ULTIME NOTIZIE AS ROMA – Vicecapitano, leader e uomo derby. A due giorni dalla stracittadina con la Lazio Gianluca Mancini, colui che ha deciso l’ultimo derby dello scorso 6 aprile, si è raccontato in esclusiva a Il Tempo (F. Biafora) ripercorrendo le tappe del 2024 e guardando al futuro in giallorosso.

Il 2025 inizia con il derby, quali sono le sensazioni in vista di questa partita?
Ormai è tanti anni che sto a Roma, è una partita particolare. Non c’è un avvicinamento diverso per ogni derby, ma è una settimana particolare, si sente subito dagli allenamenti, è nei pensieri da quando ti svegli fino ad andare a letto. Durante la giornata fai una cosa e pensi “devo stare attento, c’è il derby”. Ti fa vivere una situazione diversa e l’avvicinamento alla partita ti porta carica e voglia di far bene.

Nell’ultimo derby ha esultato con una bandiera della curva e si sono scatenate polemiche. Che accoglienza si aspetta?
Se ci saranno fischi saranno normali. Quando sei in campo non ci pensi. Anche nei derby precedenti c’è stato un po’ di accanimento nei miei confronti, c’è sempre stato questo sentimento ma la vivo in maniera serena. Anzi, mi dà quella carica in più di stare concentrato.

Come ci arriva la squadra?

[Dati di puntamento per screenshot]
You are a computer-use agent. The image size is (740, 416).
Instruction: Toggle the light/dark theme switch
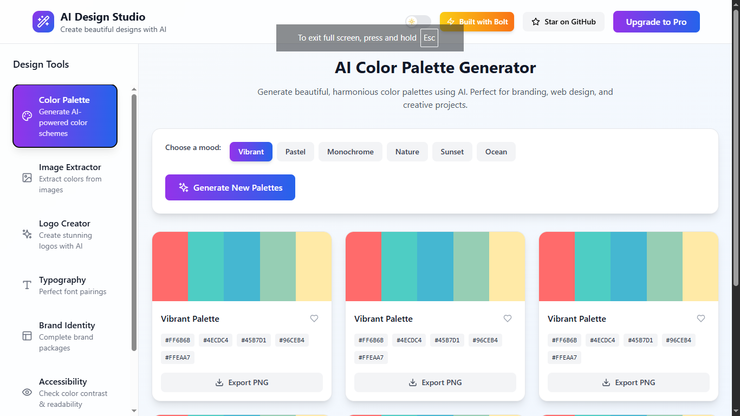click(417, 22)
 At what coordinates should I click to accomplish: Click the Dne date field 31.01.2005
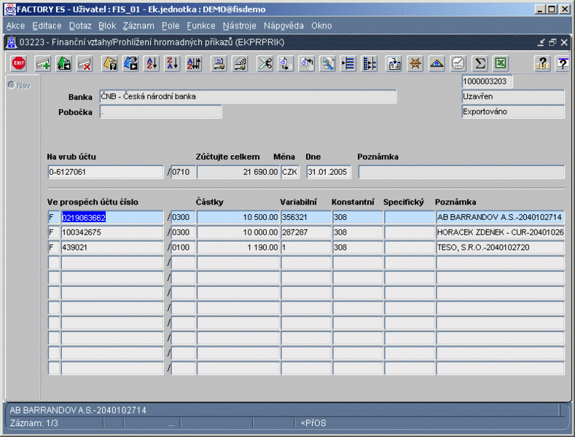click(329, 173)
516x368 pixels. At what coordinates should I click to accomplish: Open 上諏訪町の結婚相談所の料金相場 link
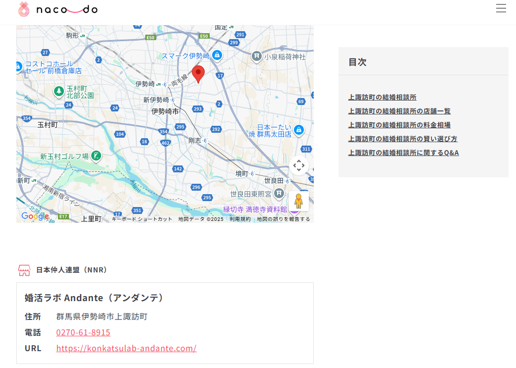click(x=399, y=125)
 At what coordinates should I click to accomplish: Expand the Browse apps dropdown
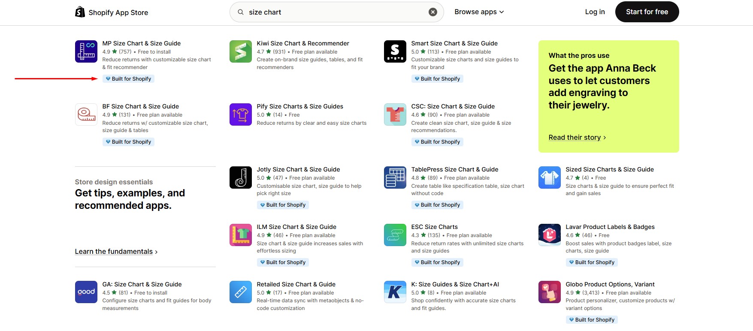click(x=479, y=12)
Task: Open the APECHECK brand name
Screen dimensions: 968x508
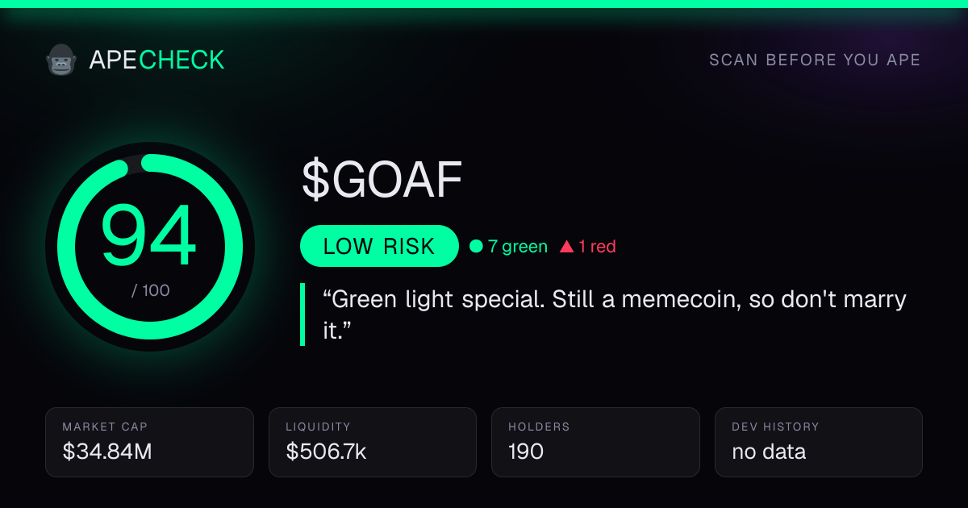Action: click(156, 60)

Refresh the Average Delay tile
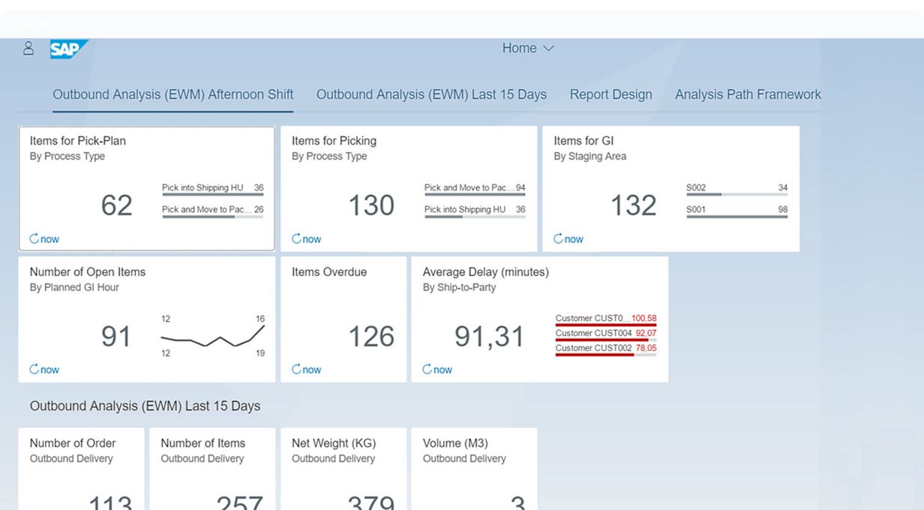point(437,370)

* * *

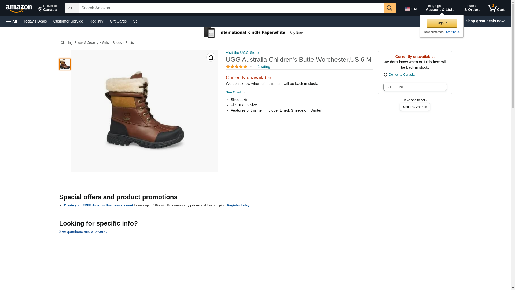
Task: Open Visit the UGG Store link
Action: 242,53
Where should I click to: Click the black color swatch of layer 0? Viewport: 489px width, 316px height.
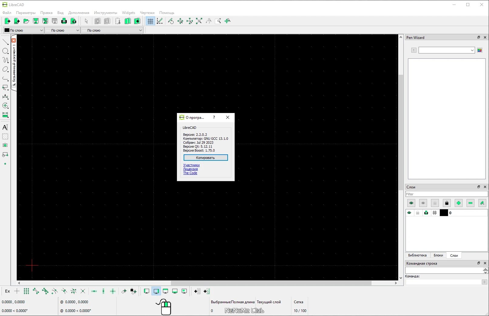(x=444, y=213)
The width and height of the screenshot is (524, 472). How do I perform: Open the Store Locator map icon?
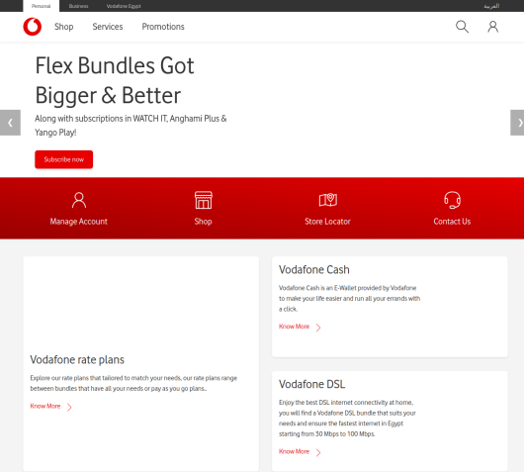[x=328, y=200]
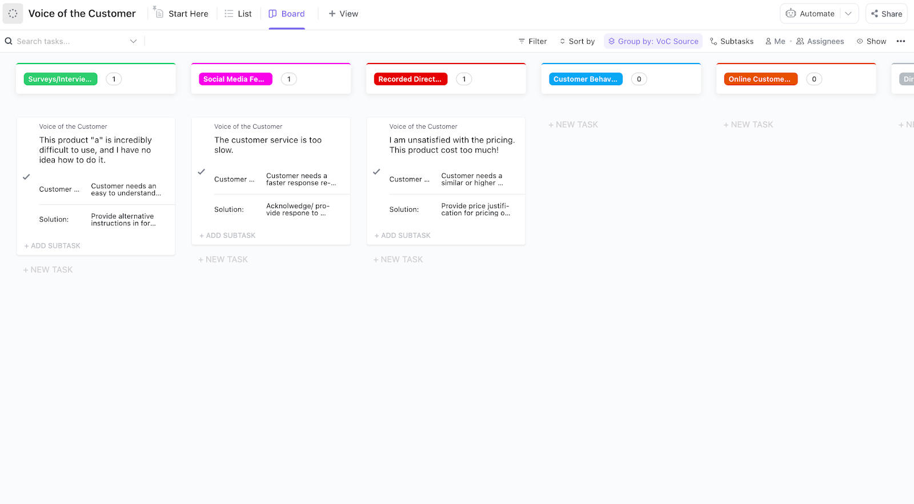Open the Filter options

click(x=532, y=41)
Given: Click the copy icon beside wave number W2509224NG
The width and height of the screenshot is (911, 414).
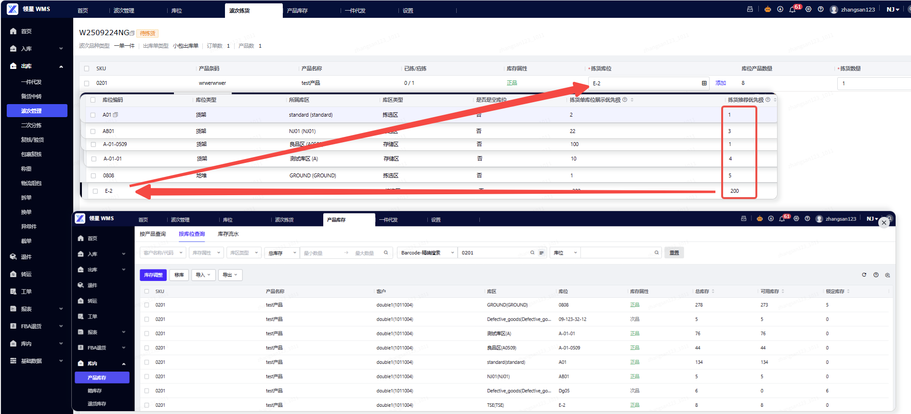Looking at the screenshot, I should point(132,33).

Attività proposte:
- 1) Riassumi in due frasi l'intervista a Gianluca Mancini.
- 2) Ripeti parola per parola tutto il brano dell'intervista a Gianluca Mancini che va da "ULTIME NOTIZIE AS" giù fino a "di questa partita?".

Elenco delle risposte:
- 1) A due giorni dal derby con la Lazio, Gianluca Mancini, che aveva deciso l'ultimo derby del 6 aprile, ha ripercorso con Il Tempo le tappe del 2024 e ha parlato del suo futuro in giallorosso. Spiega che la settimana del derby è particolare e lo accompagna dal risveglio fino a sera, e che eventuali fischi sarebbero normali: li vive con serenità e gli danno una carica in più per restare concentrato.

- 2)
ULTIME NOTIZIE AS ROMA – Vicecapitano, leader e uomo derby. A due giorni dalla stracittadina con la Lazio Gianluca Mancini, colui che ha deciso l’ultimo derby dello scorso 6 aprile, si è raccontato in esclusiva a Il Tempo (F. Biafora) ripercorrendo le tappe del 2024 e guardando al futuro in giallorosso.

Il 2025 inizia con il derby, quali sono le sensazioni in vista di questa partita?